List of tasks ::
- 1) Answer these questions about the thread on turning every third comma in a one-line text file into a new line. Put each answer on its own line, labeled (a), (b), or (c).
(a) What age is given for Michael in the sample data?
(b) What sed command does the first reply offer?
(c) The last reply warns that its approach will fail in what case?
- 2) Sum up the thread on turning every third comma in a one-line text file into a new line in two sentences.

Quoted text ::
+---+

Reputation: 139
I have a text file that is basically one giant excel file on one line in a text file. An example would be like this:
Name,Age,Year,Michael,27,2018,Carl,19,2018
I need to change the third occurance of a comma into a new line so that I get
Name,Age,Year
Michael,27,2018
Carl,19,2018
Please let me know if that is too ambiguous and as always thank you in advance for all the help!
Upvotes: 0
Views: 256
Reputation: 58371
This might work for you (GNU sed):
sed 's/,/\n/3;P;D' file
Replace every third ,
with a newline, print ,delete the first line and repeat.
Upvotes: 0
Reputation: 19982
You are looking for 3 fragments, each without a comma and separated by a comma.
The last fields can give problems (not ending with a comma and mayby only two fields.
The next command looks fine.
grep -Eo "([^,]*[,]{0,1}){0,3}" inputfile
Upvotes: 0
Reputation: 241681
With Gnu sed:
sed -E 's/(([^,]*,){2}[^,]*),/\1\n/g'
To change the number of fields per line, change {2}
to one less than the number of fields. For example, to change every fifth comma (as in the title of your question), you would use:
sed -E 's/(([^,]*,){4}[^,]*),/\1\n/g'
In the regular expression, [^,]*,
is "zero or more characters other than ,
followed by a ,
; in other words, it is a single comma-delimited field. This won't work if the fields are quoted strings with internal commas or newlines.

+---+

Data records ::
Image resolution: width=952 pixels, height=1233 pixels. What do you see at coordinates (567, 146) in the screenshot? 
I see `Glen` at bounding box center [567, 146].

+---+

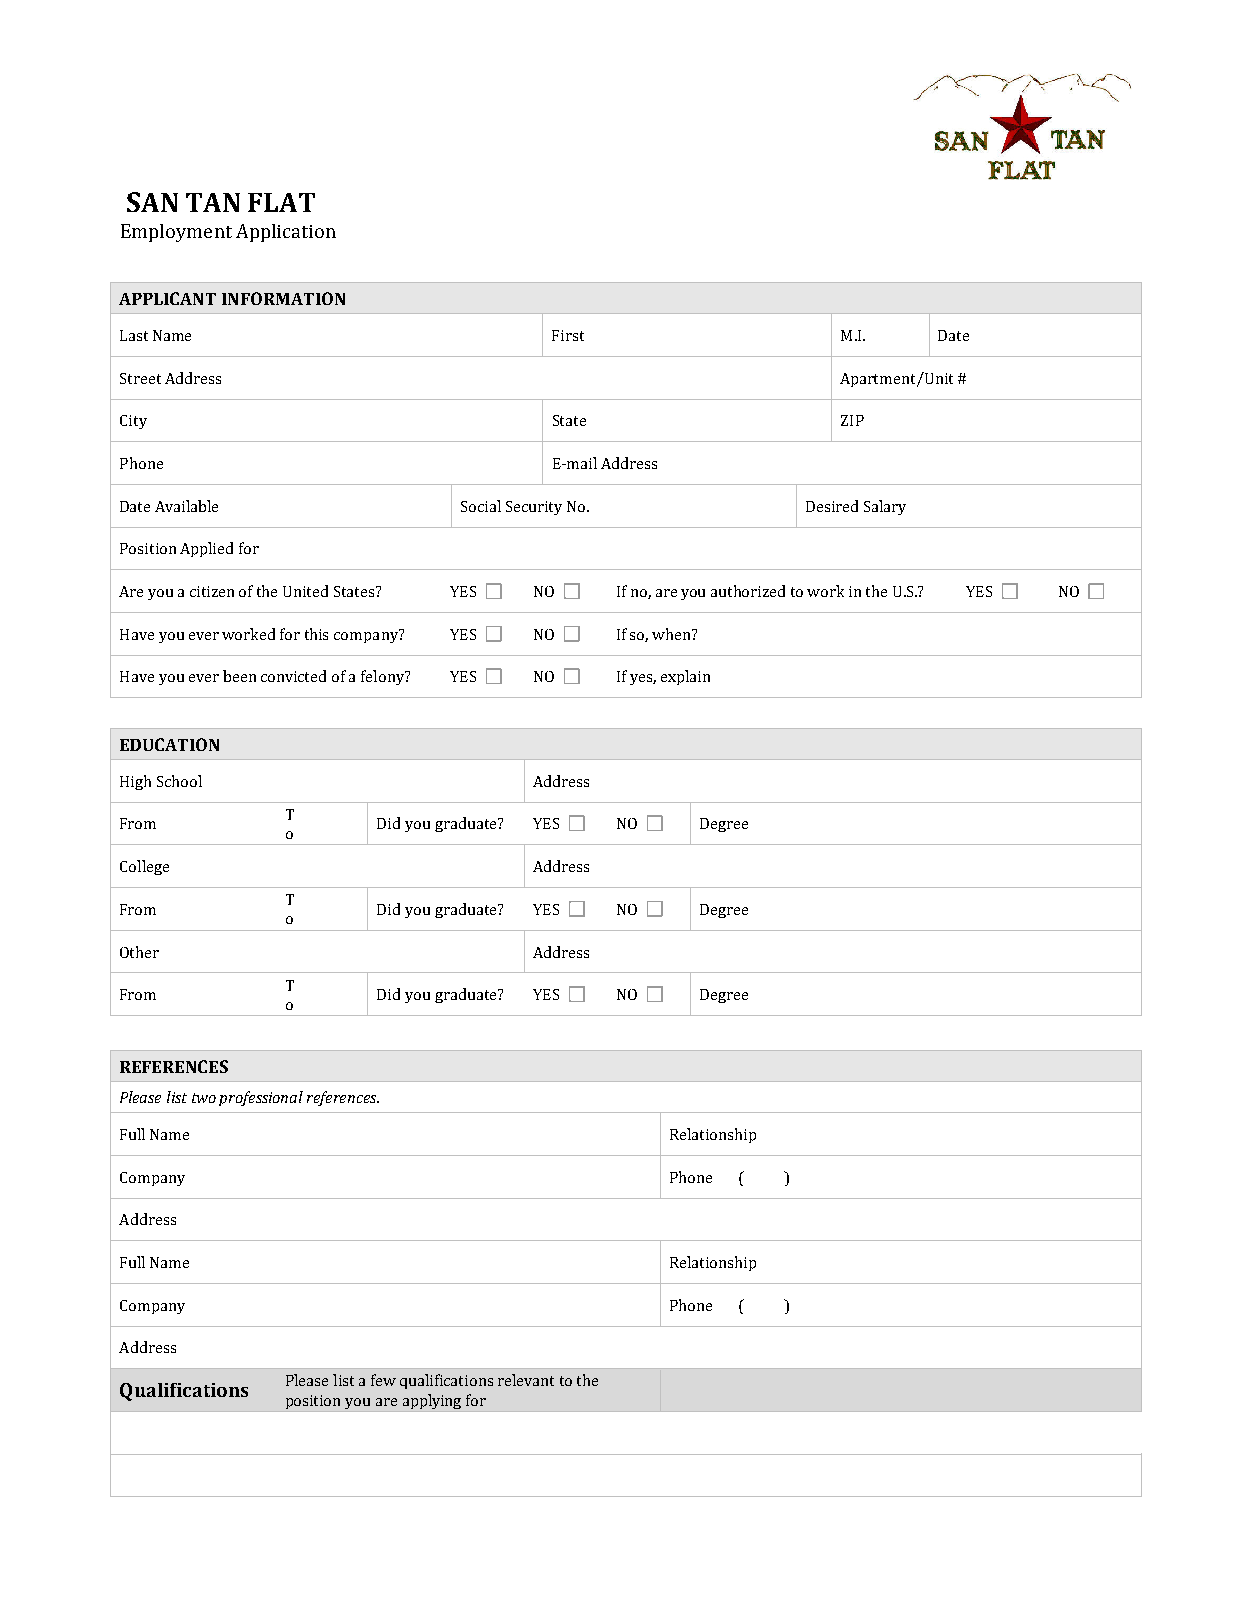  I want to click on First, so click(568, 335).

+---+

The replies ::
- 1)
(a) 27
(b) sed 's/,/\n/3;P;D' file
(c) When the fields are quoted strings with internal commas or newlines.

- 2) A user has a text file that holds a whole spreadsheet on one line and wants every third comma replaced with a new line, so that each group of three values sits on its own line. Replies offer a GNU sed command that replaces the third comma and repeats, a grep command that pulls out groups of up to three fields, and a sed regular expression whose {2} can be changed to set the number of fields per line, though that last one won't work if fields are quoted strings containing commas or newlines.